Mid-term results of our study are also similar to these previous studies, with more than 60% of clinical response at week 26 and 45% of any response at week 52. This is why we believe that IFX is an alternative treatment in patients with chronic pouchitis without response to conventional therapies.
One of the problems we have observed is the high rate of patients (39%) who have treatment withdrawal. Some of them, it is easy to understand why, are due to lack of response or loss of efficacy, but 15% are due to adverse events related to infusion reactions. All patients with infusion reactions had been treated with IFX in monotherapy, which is in accordance with studies that have observed lower rates of infusion reactions in patients treated with combined therapy.20, 21 With regard to the use of concomitant immunosuppressives, in our study only 54% of patients received combined therapy compared with 100% and 82% of the Italian18 and Belgian13 studies, respectively. Perhaps this difference could help to explain the lower complete response rates of our study, but we must highlight that 60% of patients had tried to treat pouchitis with azathioprine and they had failed,
We tried to find associations between potential factors and clinical response to IFX, but none of them have been associated with a better short- or mid-term response. Maybe with a higher number of patients some associations could be concluded; for example, only five patients had been treated with IFX previous to colectomy and we have not observed lower complete response rates in this subgroup of patients but in order to have stronger conclusions we need to investigate a larger prospective series.
Limitations to the current study are that it is a retrospective, descriptive, and multicenter study, with absence of a control group; all this is associated with heterogeneity in the definition of chronic refractory pouchitis. These limitations are the reason that mPDAI, CPR values, and endoscopic findings were not available in all patients; in particular, the most important limitation is that mPDAI data was only calculated in the group of patients who underwent endoscopy at each timepoint.

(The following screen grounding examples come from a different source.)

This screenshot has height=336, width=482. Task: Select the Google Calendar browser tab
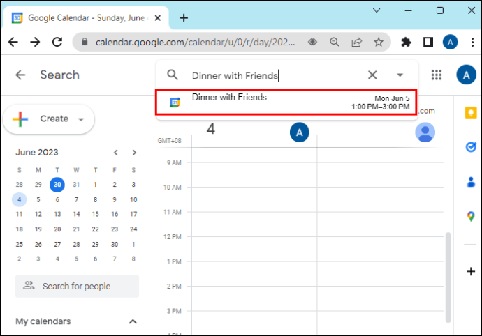click(x=87, y=17)
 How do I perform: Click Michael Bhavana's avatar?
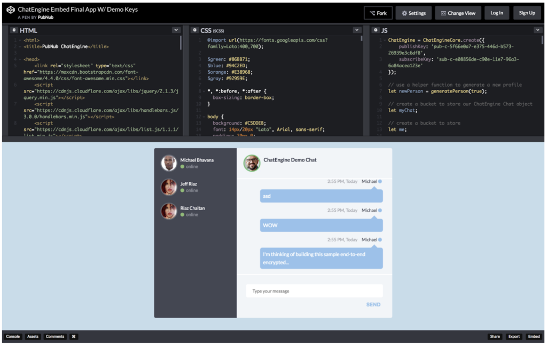tap(169, 163)
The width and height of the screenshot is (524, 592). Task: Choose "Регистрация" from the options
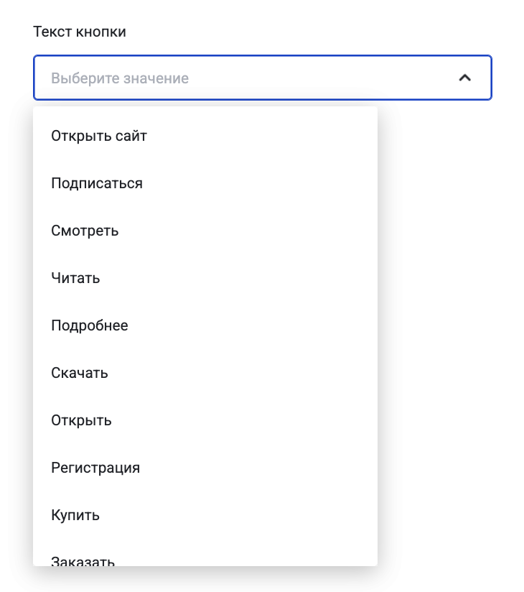(x=95, y=468)
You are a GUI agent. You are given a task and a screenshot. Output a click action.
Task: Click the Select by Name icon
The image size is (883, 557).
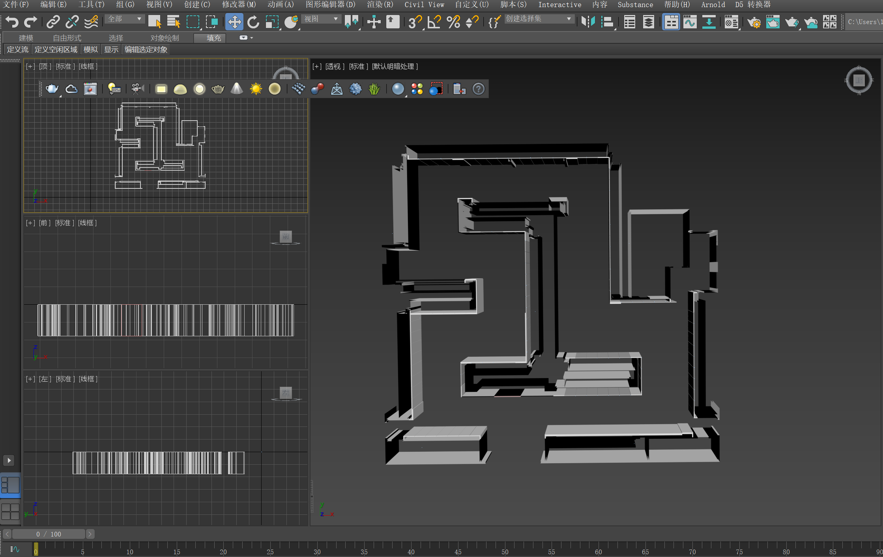pyautogui.click(x=173, y=22)
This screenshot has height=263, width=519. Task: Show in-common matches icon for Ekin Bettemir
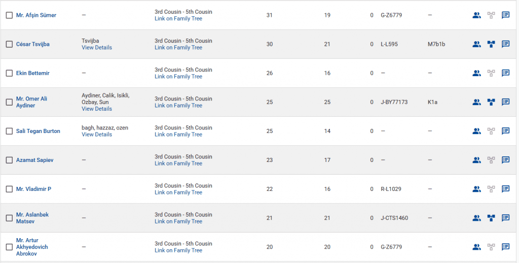click(x=476, y=73)
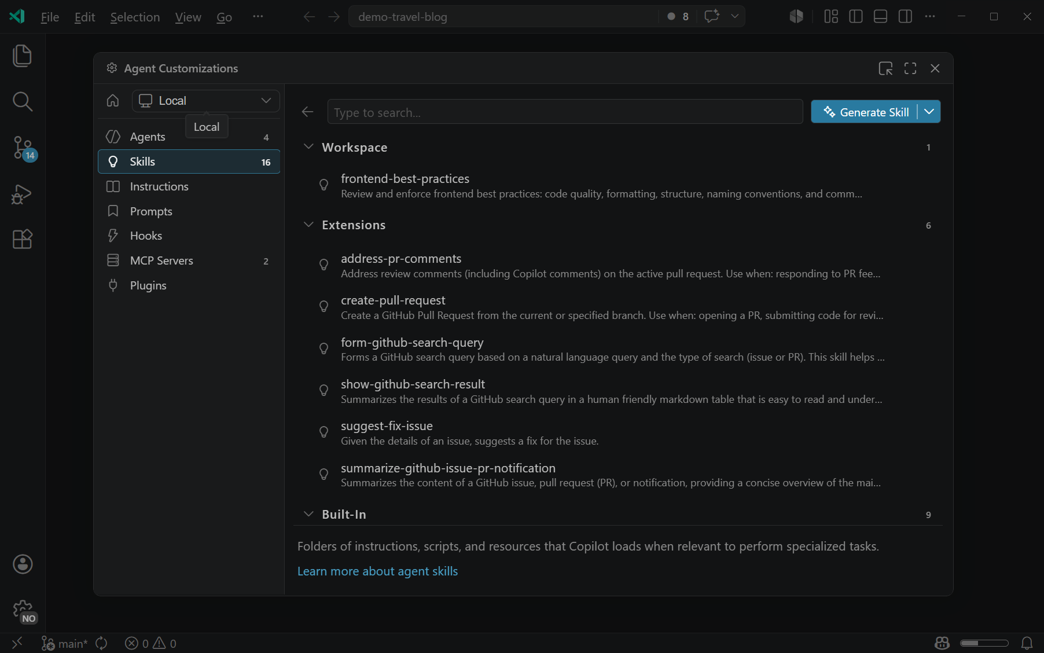Viewport: 1044px width, 653px height.
Task: Click the progress bar in the status bar
Action: pos(984,643)
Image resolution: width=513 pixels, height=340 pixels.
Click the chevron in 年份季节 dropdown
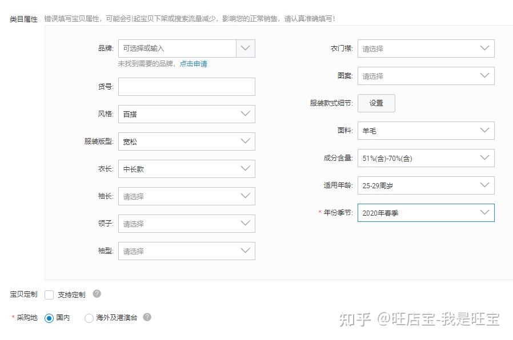click(484, 212)

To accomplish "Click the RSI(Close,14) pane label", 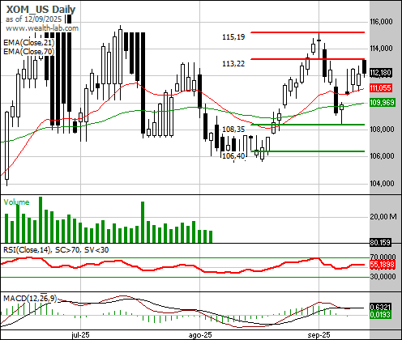I will point(27,250).
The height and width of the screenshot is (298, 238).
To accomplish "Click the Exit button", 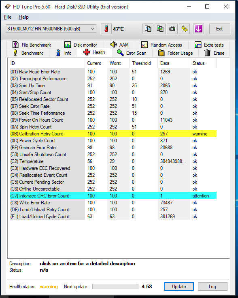I will tap(220, 29).
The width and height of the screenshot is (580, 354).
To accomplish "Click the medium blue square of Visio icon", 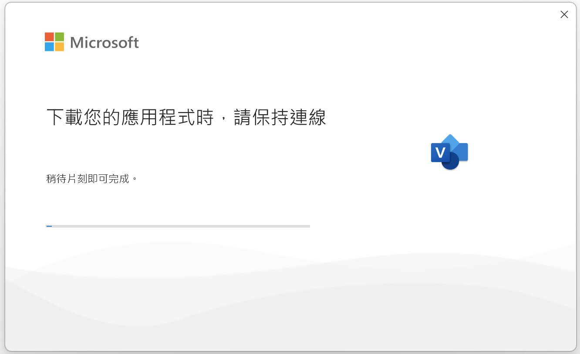I will (462, 151).
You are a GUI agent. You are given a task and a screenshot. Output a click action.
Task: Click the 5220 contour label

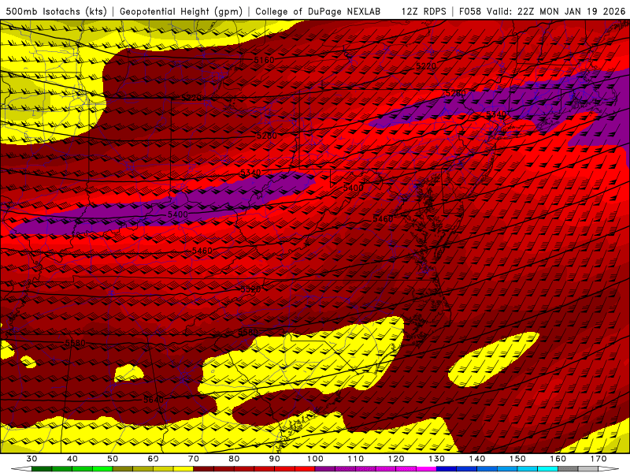(425, 66)
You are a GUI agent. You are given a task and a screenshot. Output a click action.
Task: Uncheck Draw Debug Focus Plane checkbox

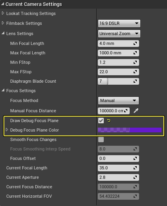(x=101, y=121)
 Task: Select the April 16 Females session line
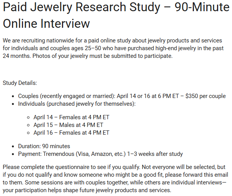(72, 133)
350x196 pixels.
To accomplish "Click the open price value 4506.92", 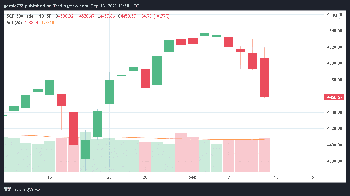I will (66, 16).
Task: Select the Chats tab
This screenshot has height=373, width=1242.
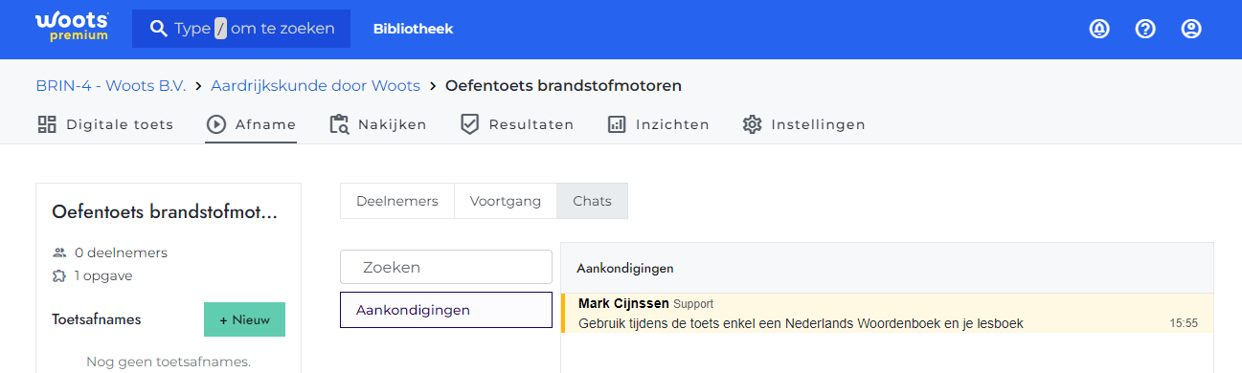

Another limitation is the small number of subjects, which may have also limited the analysis of demographic and clinical parameters associated with treatment response. Unfortunately, another limitation of our study is that time to relapse after IFX therapy could not be obtained for all the patients.
In conclusion, the present study shows a beneficial role of IFX in patients with chronic refractory pouchitis, but further studies, especially a prospective multicenter randomized controlled trial, are needed in order to know how and when to use this drug in this subgroup of patients.